Restate word for word the lines of the entries below, starting with the line that holds "Наверх (19, 2389)" and ending with the line that holds "Полкодержатели (38, 1012)", and no others.

**Dataset records:**
=== Section Start ===

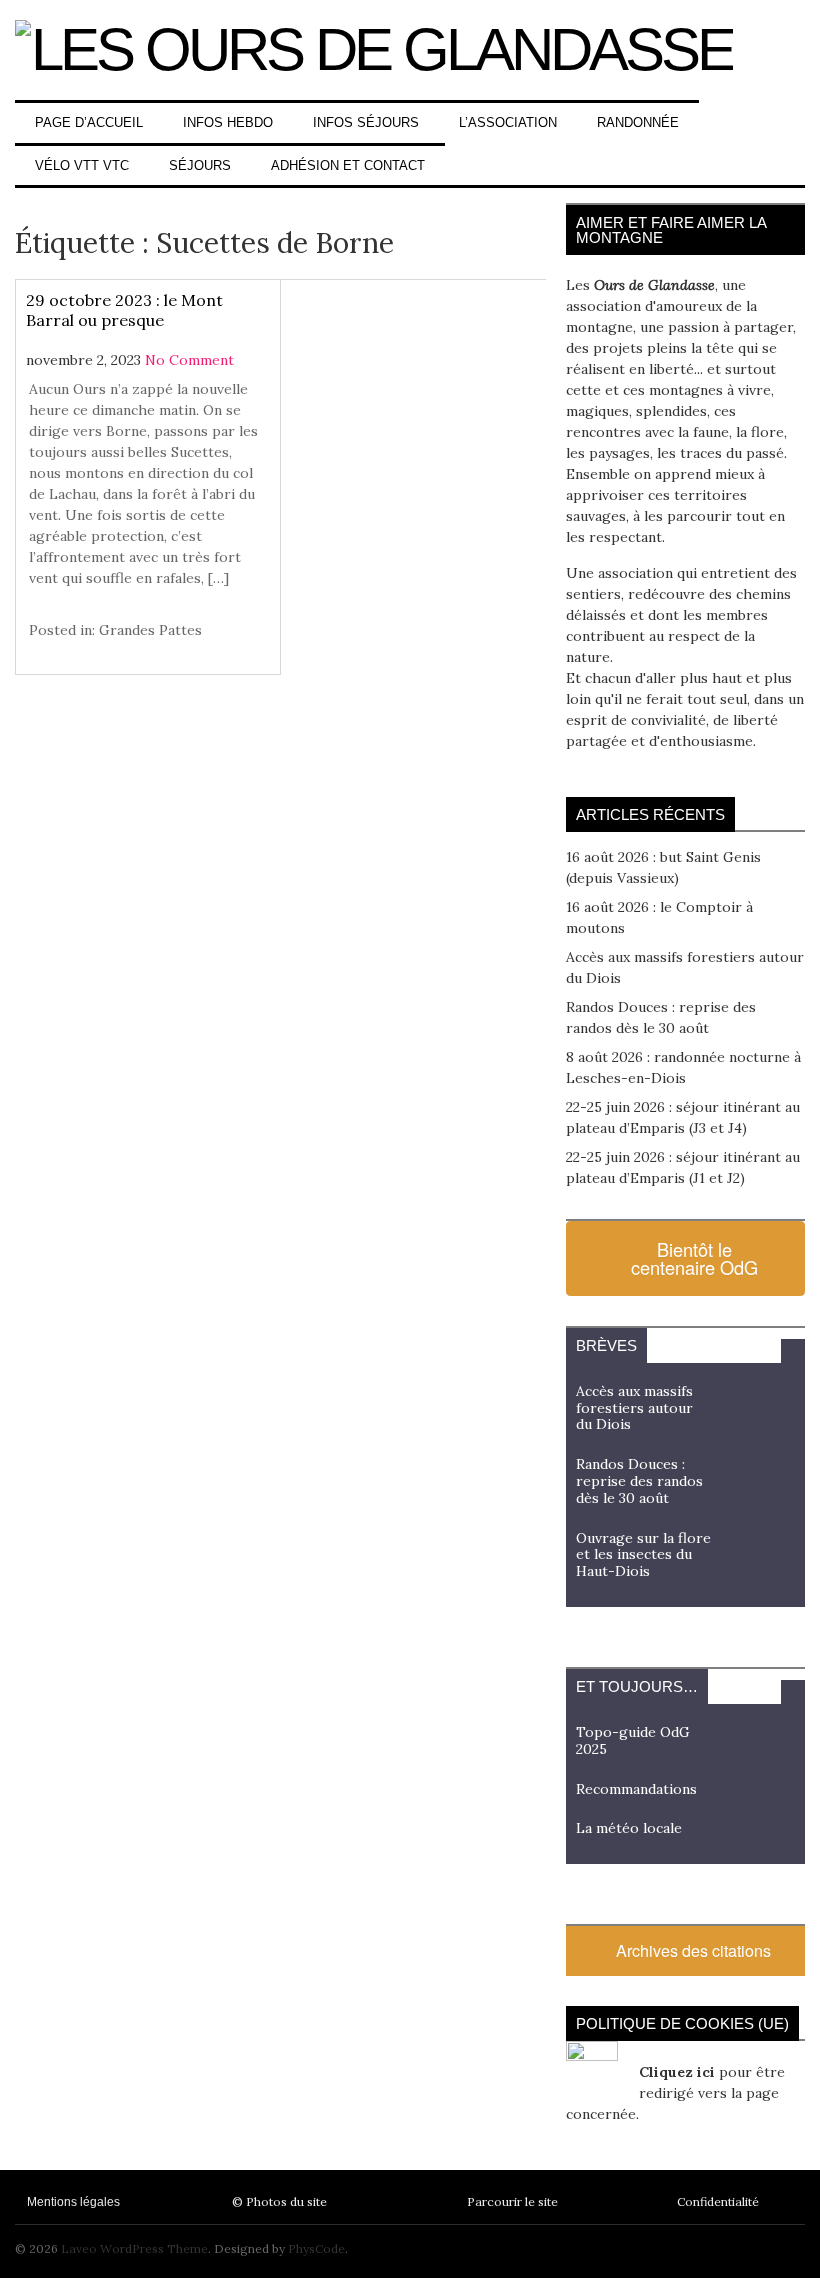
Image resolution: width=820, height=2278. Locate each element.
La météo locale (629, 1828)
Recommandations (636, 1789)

=== Section End ===
=== Section Start ===

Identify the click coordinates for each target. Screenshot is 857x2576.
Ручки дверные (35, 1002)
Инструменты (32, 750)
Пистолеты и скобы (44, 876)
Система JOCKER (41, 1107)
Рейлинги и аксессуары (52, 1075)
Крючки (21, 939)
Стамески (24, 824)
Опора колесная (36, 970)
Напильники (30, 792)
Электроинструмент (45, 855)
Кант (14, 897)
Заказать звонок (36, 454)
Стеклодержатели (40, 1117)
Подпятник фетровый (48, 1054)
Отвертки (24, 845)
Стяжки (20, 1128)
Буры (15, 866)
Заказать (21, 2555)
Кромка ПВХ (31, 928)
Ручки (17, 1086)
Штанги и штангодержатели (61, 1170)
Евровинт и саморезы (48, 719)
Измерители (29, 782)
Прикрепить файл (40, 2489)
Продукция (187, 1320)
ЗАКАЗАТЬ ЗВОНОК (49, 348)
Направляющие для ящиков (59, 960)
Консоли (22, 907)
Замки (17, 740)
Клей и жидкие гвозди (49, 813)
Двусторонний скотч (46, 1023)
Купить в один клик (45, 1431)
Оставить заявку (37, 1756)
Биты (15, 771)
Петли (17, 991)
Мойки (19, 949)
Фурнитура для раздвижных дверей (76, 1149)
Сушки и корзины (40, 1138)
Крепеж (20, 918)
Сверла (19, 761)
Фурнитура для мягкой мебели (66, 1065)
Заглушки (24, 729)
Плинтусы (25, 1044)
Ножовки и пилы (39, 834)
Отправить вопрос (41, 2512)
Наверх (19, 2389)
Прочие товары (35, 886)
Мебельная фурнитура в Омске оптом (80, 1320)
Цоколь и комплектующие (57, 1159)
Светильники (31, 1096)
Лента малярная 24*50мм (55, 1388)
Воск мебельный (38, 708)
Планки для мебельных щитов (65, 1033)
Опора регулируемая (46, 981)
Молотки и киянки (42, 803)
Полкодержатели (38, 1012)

=== Section End ===

**Task answer:**
Наверх (19, 2389)
Прочие товары (35, 886)
Мебельная фурнитура в Омске оптом (80, 1320)
Цоколь и комплектующие (57, 1159)
Светильники (31, 1096)
Лента малярная 24*50мм (55, 1388)
Воск мебельный (38, 708)
Планки для мебельных щитов (65, 1033)
Опора регулируемая (46, 981)
Молотки и киянки (42, 803)
Полкодержатели (38, 1012)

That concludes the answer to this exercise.